Mae Ploy does make some good stuff! Really that's a big difference between now and when I got into the restaurant world back in the early 80's. There really are a ton of convenience items and specialty products available today that either didn't exist back then or that weren't carried by the big vendors. Again, I suppose one could view that as a positive or a negative. On the plus side they make it easier to achieve the finished result you want quickly and easily, but I suppose the snob in me is dismayed by the fact that even a lot of professionals are losing the ability to cook from scratch.


----------



## foodpump

Ah, the convienience products... 

I love those! Its true, the quality is usually there, and usually the price point can't be beat.

But I love them becsuse every one and their dog uses them. 
I don't . Therefore, I have a unique product that I can sell at a fair price, rather then base my pricing on what the guy across the street is selling it for.

About chains and franchises.....
The goal with a franchise is not about the customer, or the restaurant even. The goal is to sell custom food products and other items to your franchisee for whatever price you feel like charging, the franchisee HAS to buy from you. The only way out is for the franchisee to sell and fob off the mess to another schmuck.

Oh, the times, they are a'changing. And in the future the only restaurants that survive, thrive, retain and pay staff a decent wage are the ones who put out a unique product. In other words, put out good food that people are willing to pay for....

As Robin Williams would say ...." what a concept".....


----------



## phaedrus

foodpump said:


> Oh, the times, they are a'changing. And in the future the only restaurants that survive, thrive, retain and pay staff a decent wage are the ones who put out a unique product. In other words, put out good food that people are willing to pay for....
> 
> As Robin Williams would say ...." what a concept".....

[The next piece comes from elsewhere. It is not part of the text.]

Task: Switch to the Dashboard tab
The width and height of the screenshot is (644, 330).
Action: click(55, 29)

I would say that remains to be seen.


----------



## cronker

^ I agree wholeheartedly.

I took my dogs for a walk just now, and spent my thinking time on this subject.
In my town, at least, the divide between lower end cheaper dining and higher end quality dining has narrowed considerably since I started in the game.
Nowadays, you can get fairly good food, cooked professionally and by very talented chefs without having to go to a white linen venue.
The availability of fresh produce and good quality proteins, coupled with a greater access to good information and resources for cooking means that everyone is able to raise the bar for good food.
In my town, the big trend now is for small bars with funky drinks list and tapas style dining.
It's a fad, yes, but some of the food these young hipsters are putting out is really good.
It's kitchen evolution. Some of these chefs would have a puzzled look on their face were I to show them dishes from classic French.

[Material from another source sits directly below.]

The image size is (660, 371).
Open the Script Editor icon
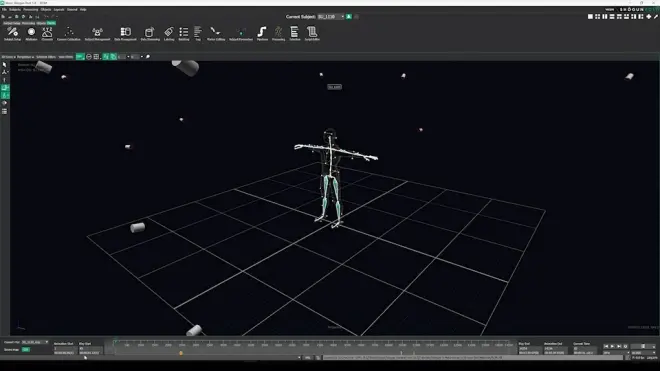point(312,34)
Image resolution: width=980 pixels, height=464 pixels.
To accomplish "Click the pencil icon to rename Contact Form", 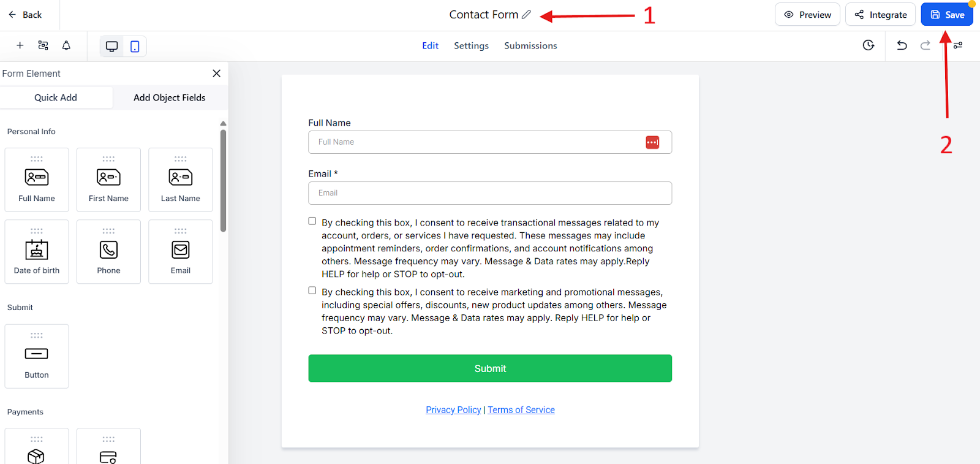I will 526,13.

When I started, no one had paint brushes, teat pipettes or offcut tree trunks as plating devices.
I started at an international high end chain hotel. We were five star luxury at the time.
As an example of what I'm trying to say, allow me to explain our breakfast buffet.

Cereal: individual little boxes of corn flakes, All-Bran and Rice Bubbles
Milk: be wowed by the fact we have low fat as well as full cream.
Juice: freshly squeezed from the bottle
Fresh Fruit: oranges, apples, pineapples, some grapes, canned manadarin and because we were luxury, kiwi fruit.
Toast: yes, white or brown
Butter: yes, and margarine if you can overlook the little catering packets 
Eggs: scrambled, fried or poached. In the Bain Marie
Bacon: in a big chafing dish, cooked at about 5am
Coffee: drip filtered, at about 5am and whenever needed after that.
Tea: bags

Keep in mind, this was the very top end hotel in its day.
Even typing this makes me laugh now - ("what? No gluten free sourdough? No almond milk? NO KALE?!?!?)


----------



## pete

phaedrus said:


> I do think it's the norm for a high percentage of people to eat the majority of their meals away from home. I think there are reasons for this that are good and some bad. On the good I think people are a bit more culinarily aware nowadays and interested in exploring food- so that's a plus. On the other hand a lot of people are working at least two jobs, or a job and a "gig" like driving Uber, working 60+ hours trying to attain the quality of life our parents had working 40 hours. That leaves them little time or spirit left to slave away over a hot stove.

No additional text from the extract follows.